# Objective
Reproduce each of the records below word for word, leaving out the pictures.

%%

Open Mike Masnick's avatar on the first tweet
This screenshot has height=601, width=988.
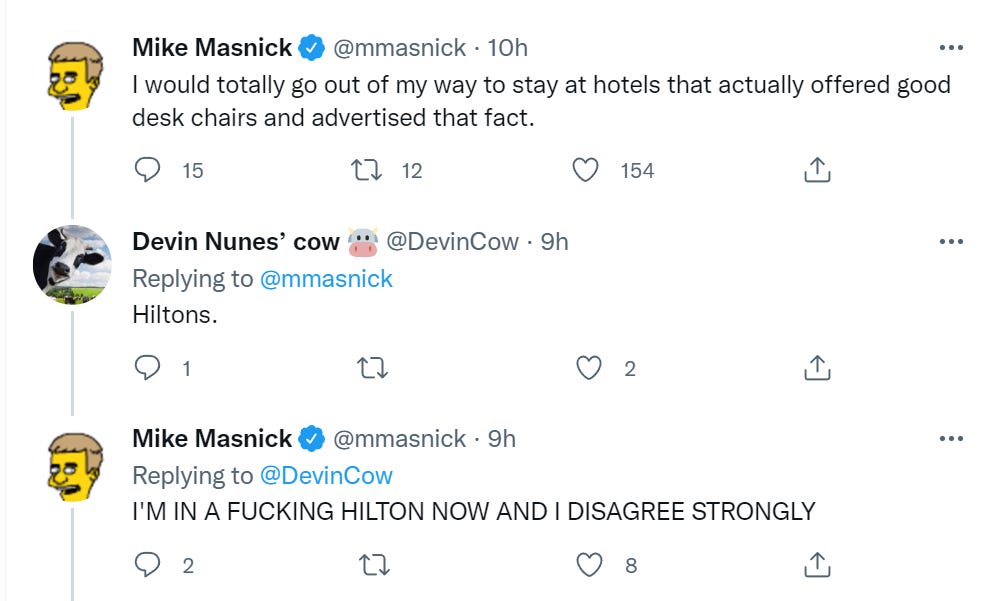(x=72, y=74)
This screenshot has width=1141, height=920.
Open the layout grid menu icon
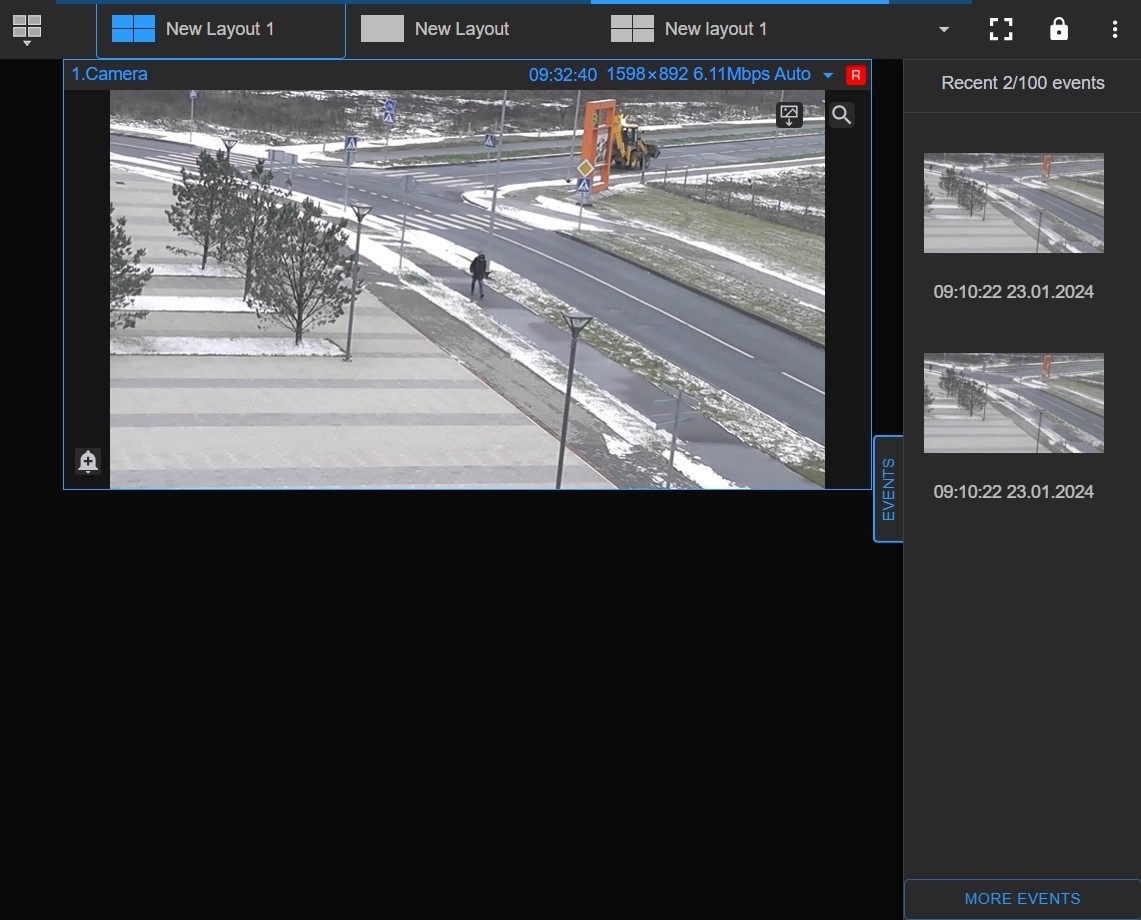pyautogui.click(x=27, y=29)
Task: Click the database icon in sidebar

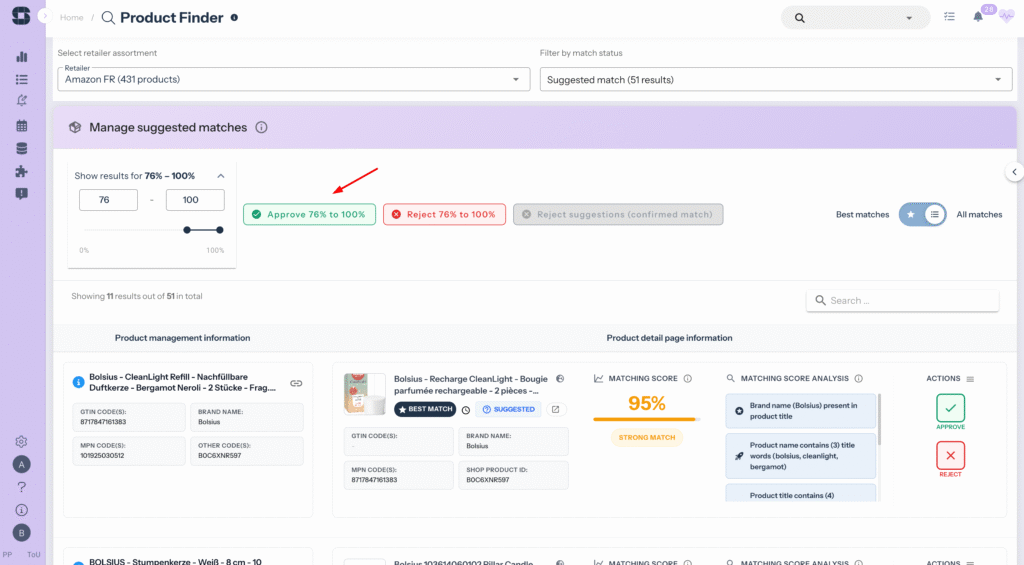Action: click(x=22, y=149)
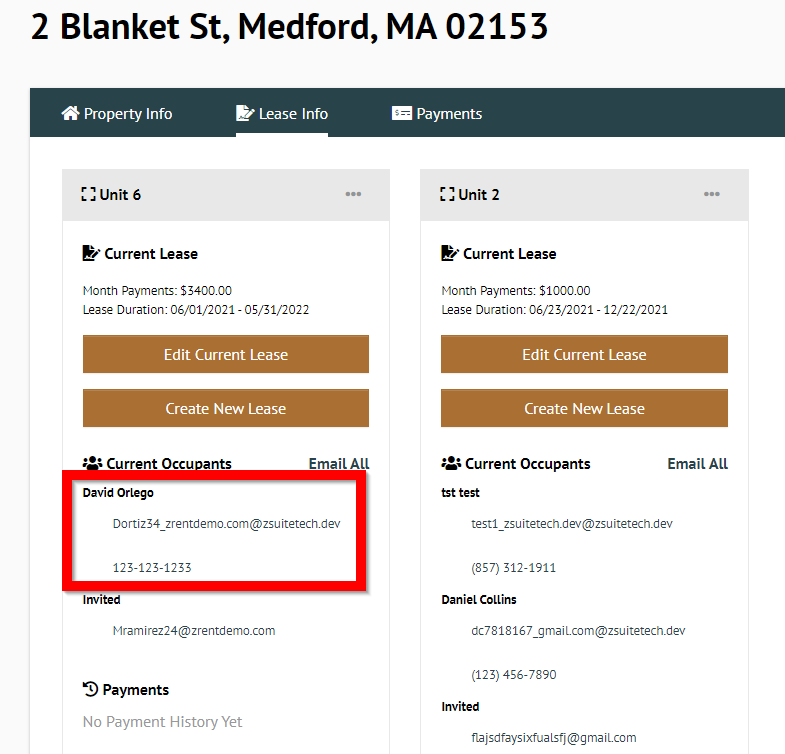Click Daniel Collins' email address
Screen dimensions: 785x754
(578, 631)
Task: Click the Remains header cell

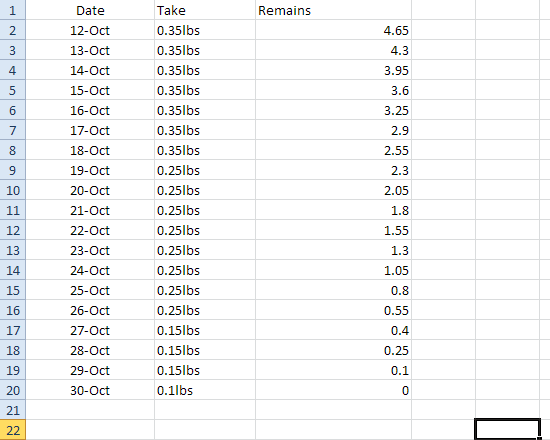Action: click(333, 10)
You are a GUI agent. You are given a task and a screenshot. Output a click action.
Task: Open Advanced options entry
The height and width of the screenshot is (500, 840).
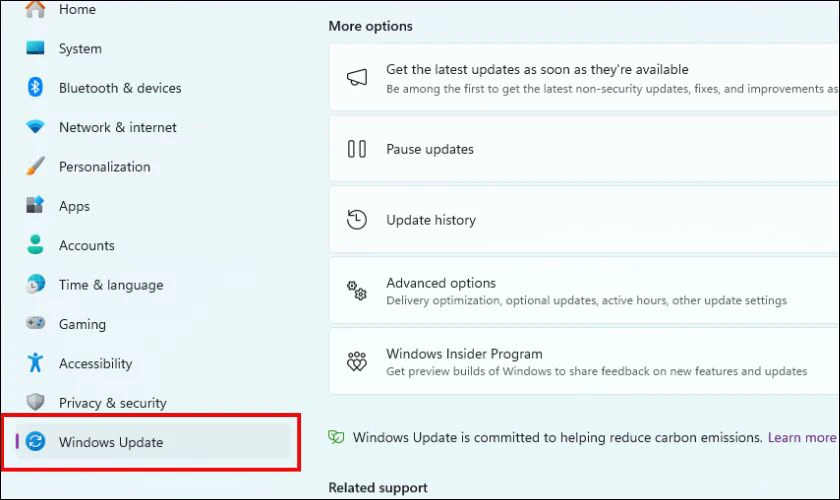tap(584, 290)
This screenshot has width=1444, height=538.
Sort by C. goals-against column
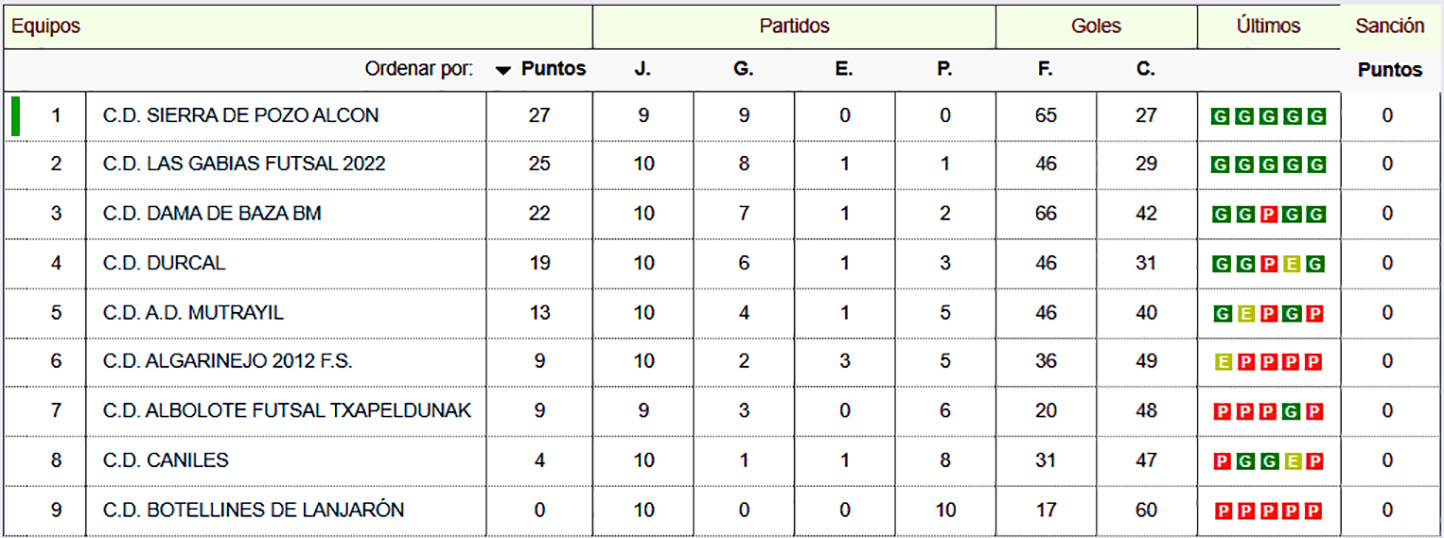[1145, 70]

%%

# Response to this exercise
Open Mike Masnick's avatar on the first tweet
This screenshot has height=601, width=988.
(x=72, y=74)
This screenshot has width=1141, height=920.
Open the layout grid menu icon
pyautogui.click(x=27, y=29)
Task: Click the database icon in sidebar

Action: click(x=22, y=149)
Click Daniel Collins' email address
Screen dimensions: 785x754
(578, 631)
Task: Click the Remains header cell

Action: click(333, 10)
You are a GUI agent. You are given a task and a screenshot. Output a click action.
Task: Open Advanced options entry
The height and width of the screenshot is (500, 840).
tap(584, 290)
This screenshot has width=1444, height=538.
Sort by C. goals-against column
[1145, 70]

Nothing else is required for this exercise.